RE: Future of indexing in Autopsy and Sleuthkit

From: Paul Bakker (bakker@fox-it.com)
Date: Fri May 23 2003 - 01:02:52 PDT

Next message: Paul Bakker: "RE: [sleuthkit-users] Future of indexing in Autopsy and Sleuthkit"

Previous message: Matthew M. Shannon: "Re: [sleuthkit-users] Future of indexing in Autopsy and Sleuthkit"
Maybe in reply to: Paul Bakker: "Future of indexing in Autopsy and Sleuthkit"
Next in thread: Jesse Kornblum: "Re: Future of indexing in Autopsy and Sleuthkit"
Reply: Jesse Kornblum: "Re: Future of indexing in Autopsy and Sleuthkit"
Messages sorted by: [ date ] [ thread ] [ subject ] [ author ]

Hi Simson,

Thanks for the response

> If you limit to printable ASCII characters, there will be 
> problems for 
> people outside the US (or people working with data outside 
> the US). You 
> need to be able to handle roman characters with accents. These are 
> normally represented with high-bits. If the user searches for an e, 
> they probably want to match on è and é and possibly other e's as well.
> 
> Then you have the issue of Arabic, Hebrew, and 16-bit characters.
> 
> At a minimum, I think that you should transparently handle codepages 
> and coerce them into 7-bit ASCII. But ideally you should handle 
> UNICODE, UTF-8, UTF-16, etc. Or do something for Arabic.

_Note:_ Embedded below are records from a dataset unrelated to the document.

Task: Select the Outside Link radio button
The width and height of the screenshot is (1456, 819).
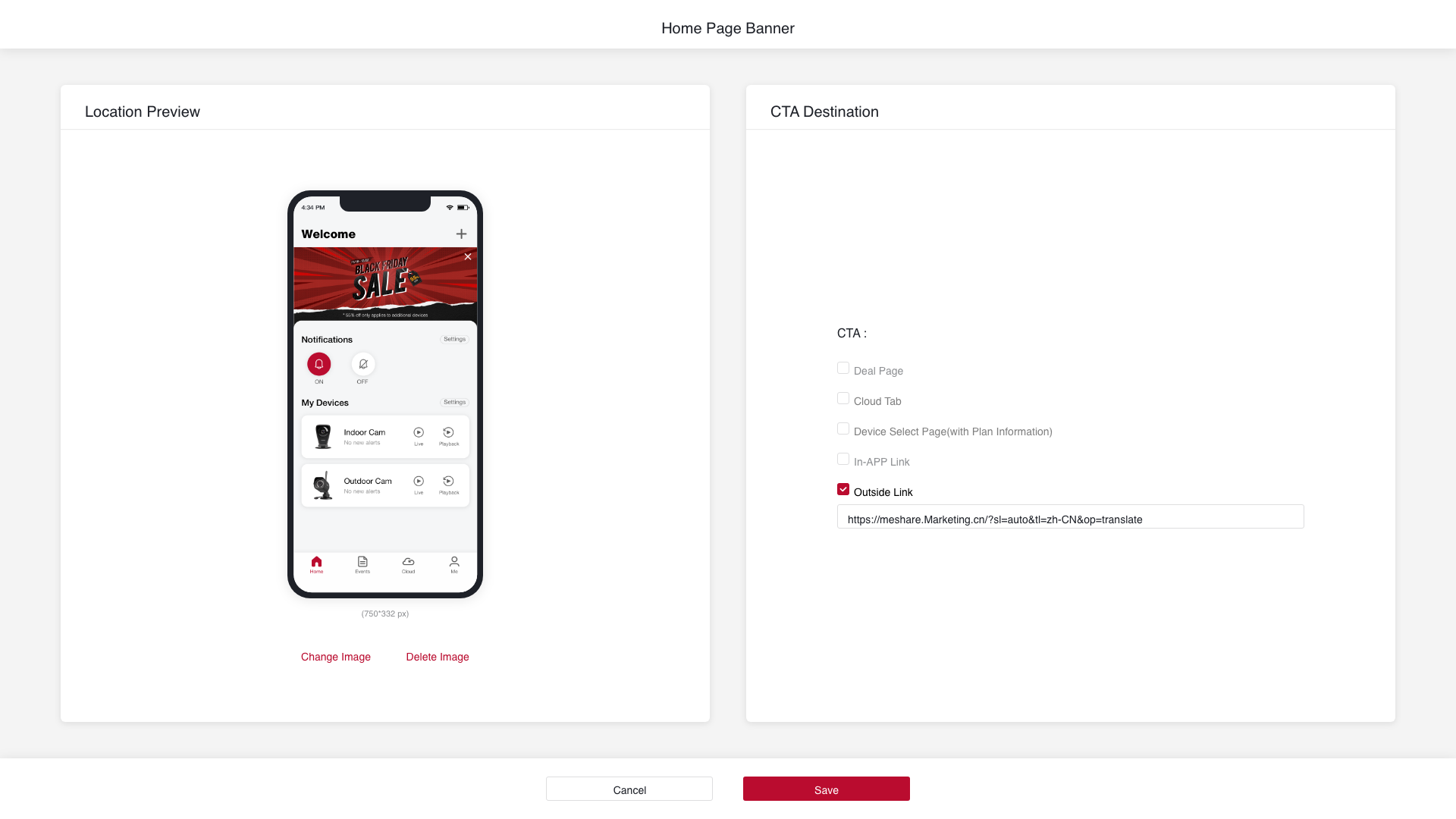Action: pos(843,489)
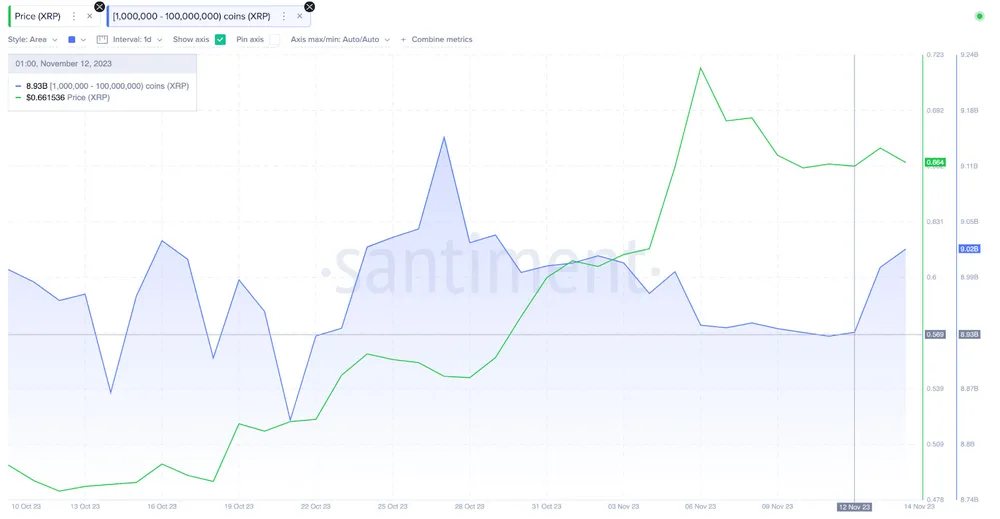Image resolution: width=1000 pixels, height=519 pixels.
Task: Uncheck the Show axis checkbox
Action: pos(220,40)
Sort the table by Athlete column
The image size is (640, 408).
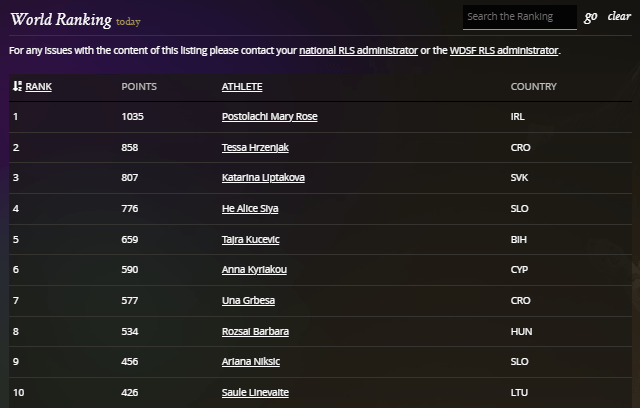click(x=242, y=87)
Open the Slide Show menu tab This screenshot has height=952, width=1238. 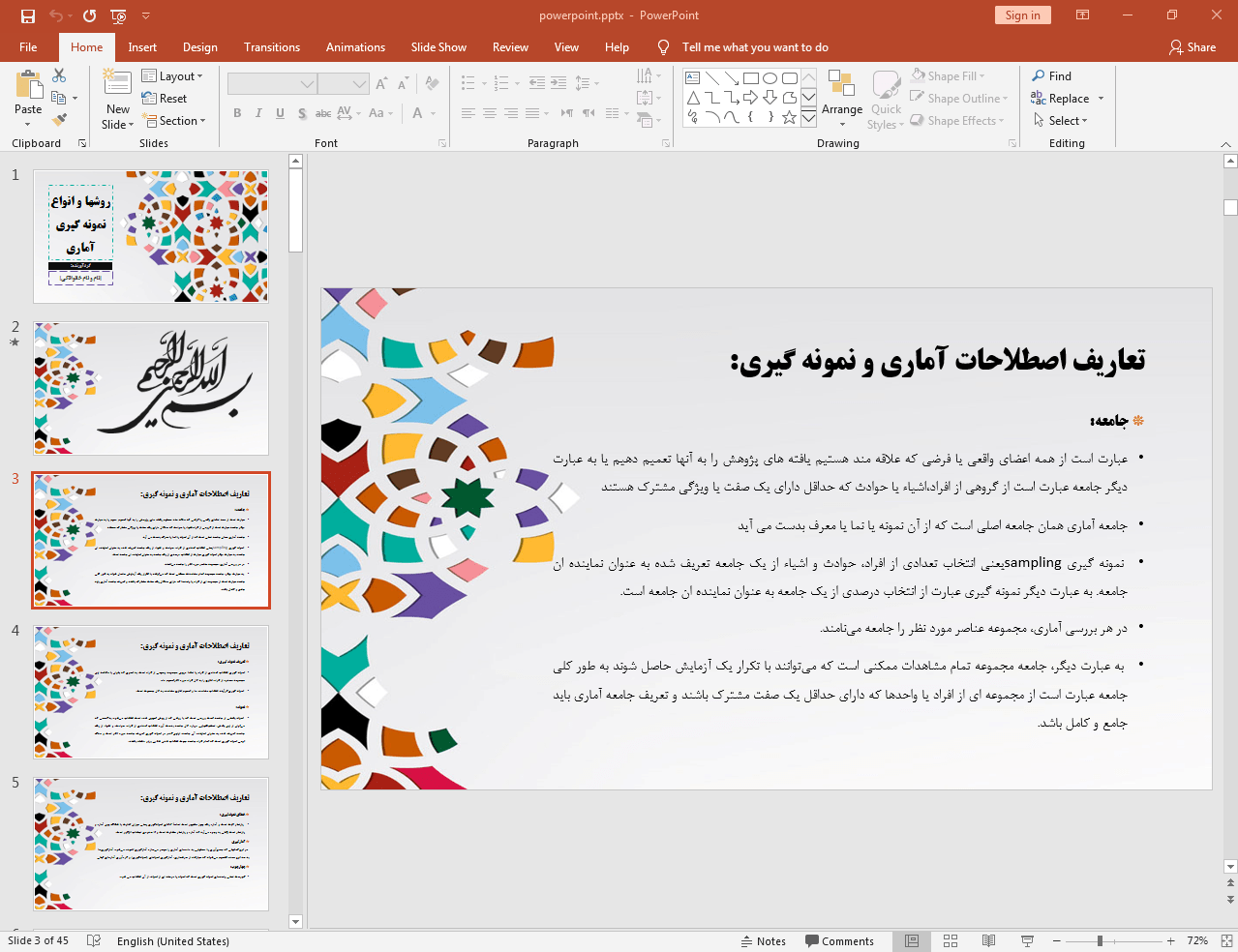pyautogui.click(x=438, y=46)
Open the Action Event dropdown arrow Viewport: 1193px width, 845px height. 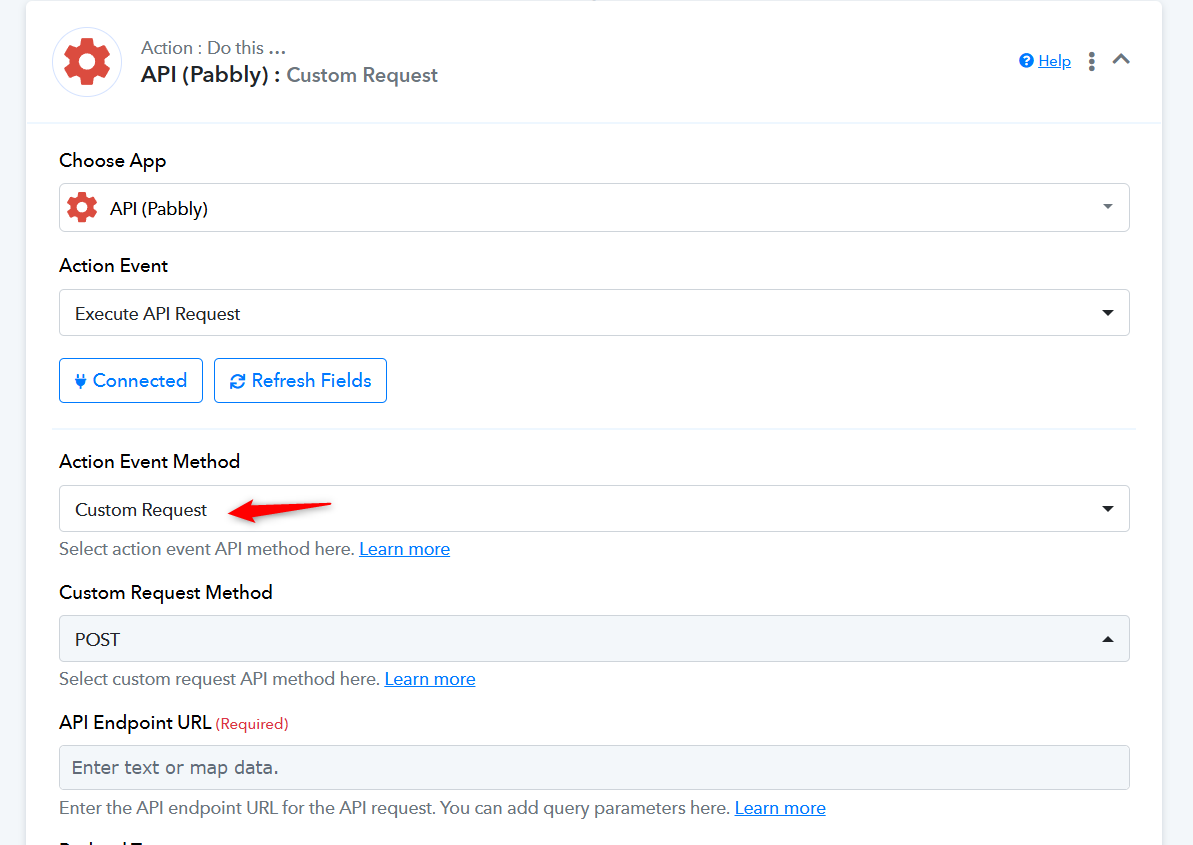1108,313
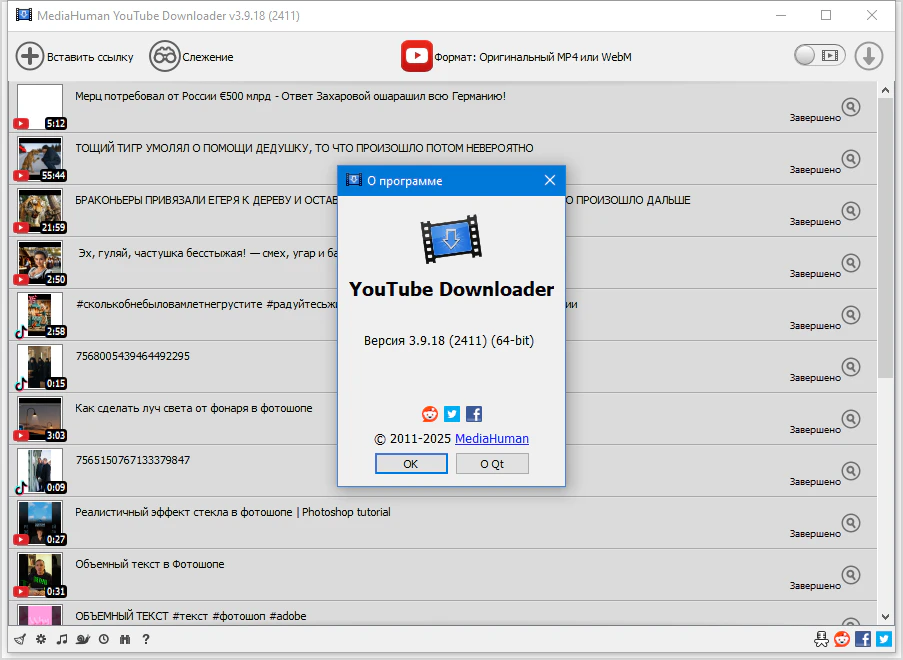
Task: Click Вставить ссылку to paste a link
Action: [75, 57]
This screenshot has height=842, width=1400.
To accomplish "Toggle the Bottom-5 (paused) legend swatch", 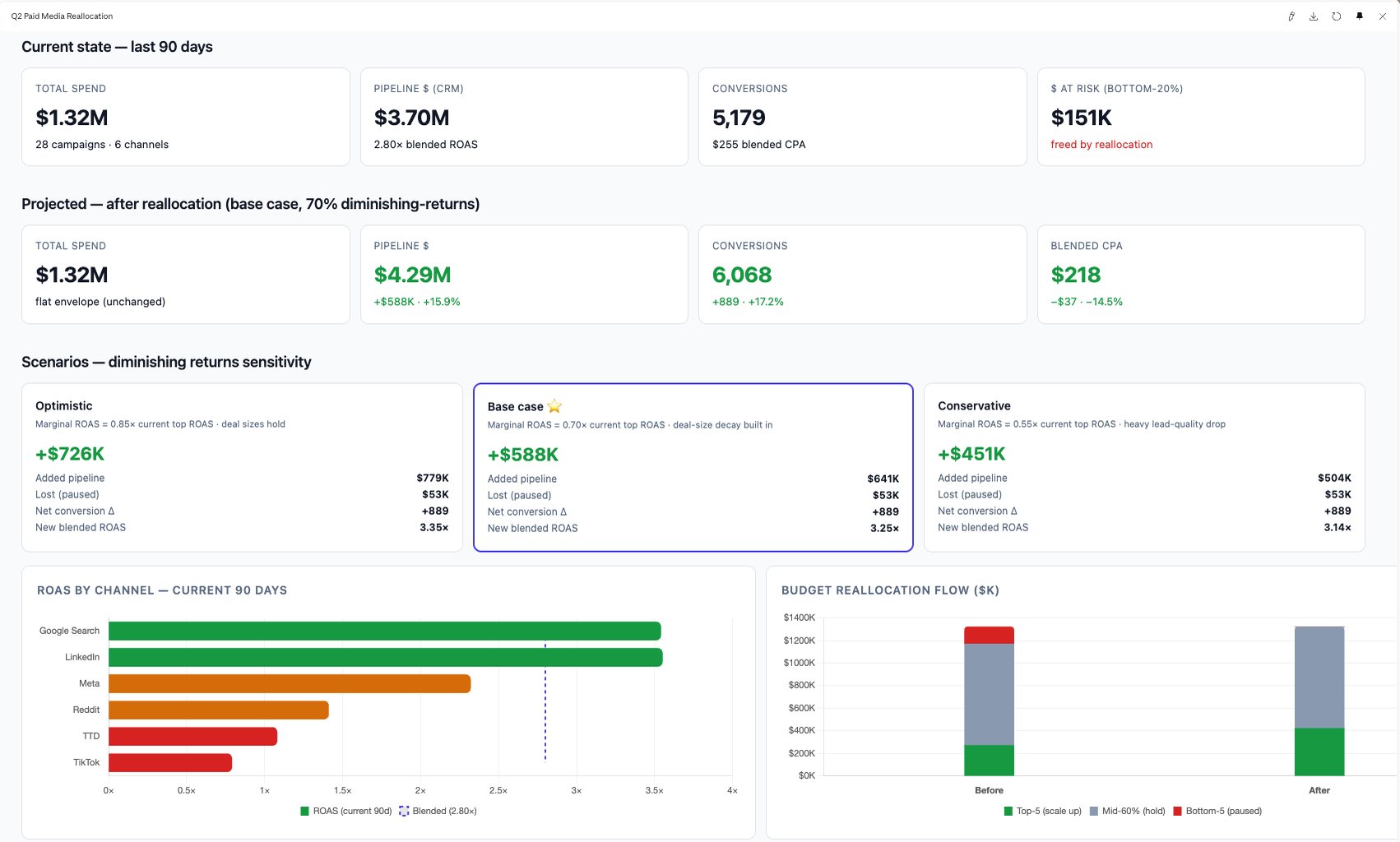I will (1178, 811).
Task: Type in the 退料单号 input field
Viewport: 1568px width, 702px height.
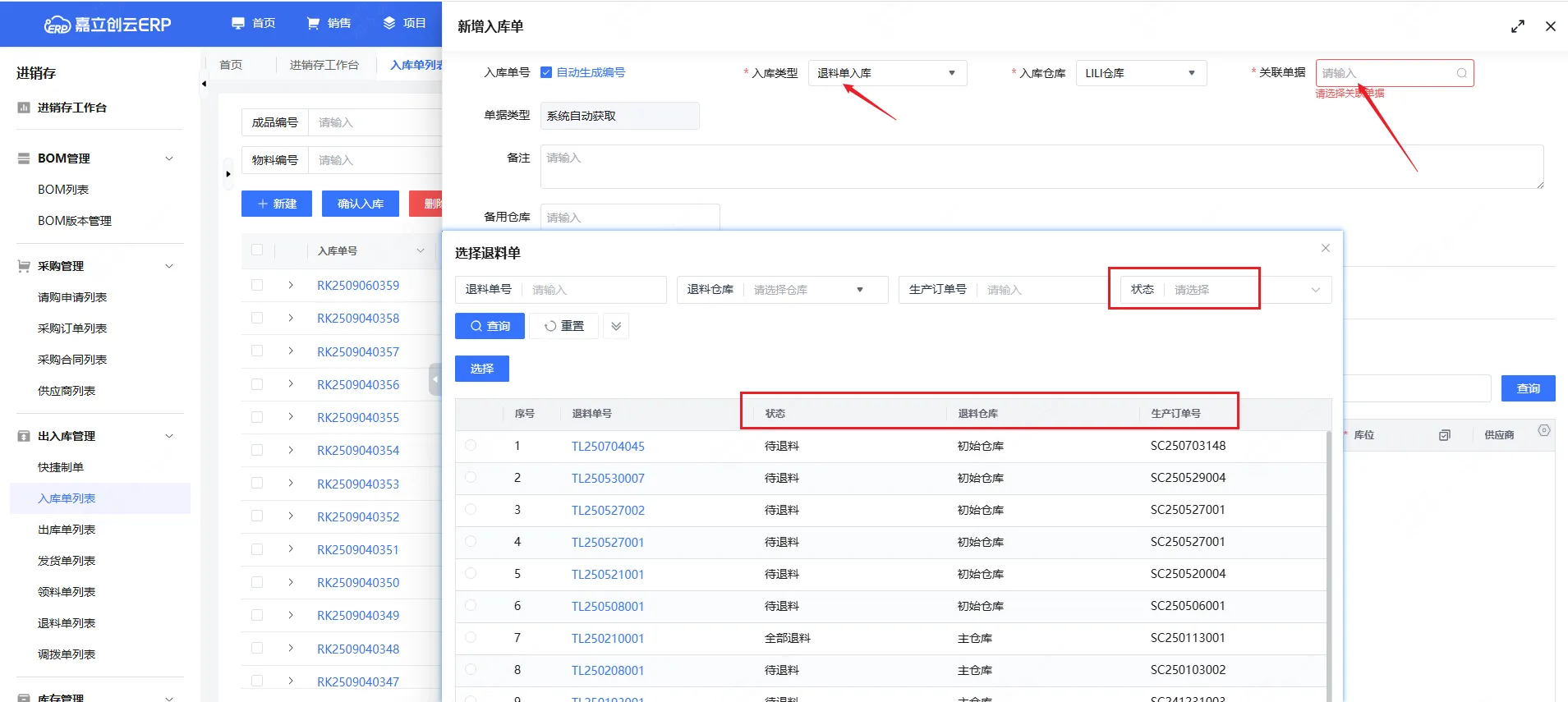Action: (593, 290)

OK.. The problem with indexed searching is that you have to have a limited
set of characters to search for. Otherwise it's not possible to generate
an index file. The size of the index file grows exponentially with the size
of the character set.

That said I will possibly add the diacritic ASCII characters, but Unicode contains
way to much characters. Therefore Unicode poses a problem....

If anyone can suggest a fix/solution I would greatly appreciate that!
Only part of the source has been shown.